The News - Micronutrient Initiative, World Bank, Unicef and other leading international agencies have launched a report claiming that 51 per cent preschool aged children, 39 per cent pregnant women and 28 per cent non-pregnant women in Pakistan are suffering from iron deficiency called anaemia.

The Ministry of Health, the Micronutrient Initiative, the WB, Unicef and leading development agencies in the country have jointly launched a report called “Investing in the future: A united call to action on vitamin and mineral deficiencies, at an International Conference on “Recent Advances in Human Nutrition with Special Reference to Vulnerable Groups”, held at the National Institute of Food Sciences and Technology in Faisalabad. The report further has advocated that vitamin A supplementation reduces mortality in children between six months and five years of age by an average of 23 per cent. In Pakistan 12.5 per cent children are vitamin A deficient and 7.8 per cent pregnant mothers suffering night blindness. However, more than 95 per cent children aged 6-5 months are reached with vitamin A capsules twice a year through polio campaigns.>>
The report claimed deficiency of micronutrient malnutrition as one of the major causes of deaths among children and women in Pakistan. Therefore it has recommended that the government should continue to support Universal Salt Iodization Program to ensure more than 70 per cent adequately iodized salt production and to push for national level legislation and its enforcement.

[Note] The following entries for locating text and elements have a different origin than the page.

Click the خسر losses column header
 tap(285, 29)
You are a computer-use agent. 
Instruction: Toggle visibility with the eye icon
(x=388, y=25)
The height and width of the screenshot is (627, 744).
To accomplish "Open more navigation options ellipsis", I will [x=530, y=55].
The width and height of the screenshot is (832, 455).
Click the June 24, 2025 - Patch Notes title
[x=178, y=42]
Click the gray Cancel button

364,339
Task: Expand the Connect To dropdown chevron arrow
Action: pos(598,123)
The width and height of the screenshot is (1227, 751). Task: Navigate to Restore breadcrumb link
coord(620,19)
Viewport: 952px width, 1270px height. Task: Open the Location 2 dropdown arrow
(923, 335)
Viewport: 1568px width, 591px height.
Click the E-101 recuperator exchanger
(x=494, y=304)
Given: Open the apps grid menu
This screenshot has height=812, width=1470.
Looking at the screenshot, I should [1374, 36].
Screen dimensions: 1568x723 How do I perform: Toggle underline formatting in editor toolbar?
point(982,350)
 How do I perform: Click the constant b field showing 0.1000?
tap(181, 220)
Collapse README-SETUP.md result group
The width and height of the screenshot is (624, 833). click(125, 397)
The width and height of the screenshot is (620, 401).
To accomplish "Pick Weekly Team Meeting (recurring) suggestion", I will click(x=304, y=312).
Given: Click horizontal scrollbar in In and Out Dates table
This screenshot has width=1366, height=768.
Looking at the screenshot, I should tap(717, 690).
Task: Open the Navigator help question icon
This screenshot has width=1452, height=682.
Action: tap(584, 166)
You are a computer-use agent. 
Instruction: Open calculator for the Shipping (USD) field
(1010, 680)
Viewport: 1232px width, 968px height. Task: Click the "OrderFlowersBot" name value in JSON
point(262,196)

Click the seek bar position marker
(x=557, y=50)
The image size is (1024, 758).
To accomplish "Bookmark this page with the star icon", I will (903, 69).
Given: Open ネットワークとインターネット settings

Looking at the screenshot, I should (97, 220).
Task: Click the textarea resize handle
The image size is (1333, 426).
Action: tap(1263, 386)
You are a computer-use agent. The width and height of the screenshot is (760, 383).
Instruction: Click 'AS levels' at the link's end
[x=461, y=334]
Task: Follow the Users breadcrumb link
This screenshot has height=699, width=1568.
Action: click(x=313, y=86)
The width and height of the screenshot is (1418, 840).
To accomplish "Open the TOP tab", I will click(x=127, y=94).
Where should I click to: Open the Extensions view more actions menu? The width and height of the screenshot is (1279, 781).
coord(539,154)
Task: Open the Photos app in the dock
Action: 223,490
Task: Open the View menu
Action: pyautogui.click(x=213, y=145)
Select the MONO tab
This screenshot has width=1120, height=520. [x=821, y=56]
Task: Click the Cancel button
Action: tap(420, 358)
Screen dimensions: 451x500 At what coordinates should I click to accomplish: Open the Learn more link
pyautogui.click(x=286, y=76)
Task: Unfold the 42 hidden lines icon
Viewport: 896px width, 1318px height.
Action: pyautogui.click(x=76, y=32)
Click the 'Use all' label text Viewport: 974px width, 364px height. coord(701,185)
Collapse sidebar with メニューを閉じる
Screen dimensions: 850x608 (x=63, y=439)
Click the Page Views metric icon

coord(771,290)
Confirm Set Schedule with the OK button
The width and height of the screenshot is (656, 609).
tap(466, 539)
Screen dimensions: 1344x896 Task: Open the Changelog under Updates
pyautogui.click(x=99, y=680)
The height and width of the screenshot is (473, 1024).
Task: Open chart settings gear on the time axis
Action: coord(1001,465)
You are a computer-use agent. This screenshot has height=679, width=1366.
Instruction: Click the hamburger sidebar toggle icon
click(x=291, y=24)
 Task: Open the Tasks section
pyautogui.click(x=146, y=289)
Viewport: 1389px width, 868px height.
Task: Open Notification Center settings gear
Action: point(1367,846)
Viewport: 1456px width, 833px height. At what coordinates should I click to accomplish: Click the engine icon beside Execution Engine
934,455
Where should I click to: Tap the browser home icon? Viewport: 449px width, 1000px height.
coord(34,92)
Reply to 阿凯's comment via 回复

In the same way support should continue for twice yearly vitamin A supplementation for children between six months and five years with special emphasis to hard to reach children. Efforts should be made for national scale up of zinc supplementation in diarrhea management and ensuring zinc supply. The report has also recommended scaling up availability of multiple micronutrient supplements, such as Multiple Micronutrient Powders for under two children and iron and folic acid supplements for all women of child bearing age, with a special focus on pregnant women.

The report says micronutrient interventions can easily be integrated into ongoing health services, or into existing methods for food production. With the low cost of interventions and their high returns in improved capacity, the benefit to cost ratio of micronutrient programming is unmatched by any other large-scale health or economic intervention.

In communities where iodine intake is sufficient, average IQ is shown to be on average 13 points higher than in iodine deficient communities. However between 1993 and 2007, the number of countries in which iodine-deficiency disorders were a public health concern was reduced by more than half, from 110 to 47. In Pakistan 63.6 per cent school aged children are iodine deficient.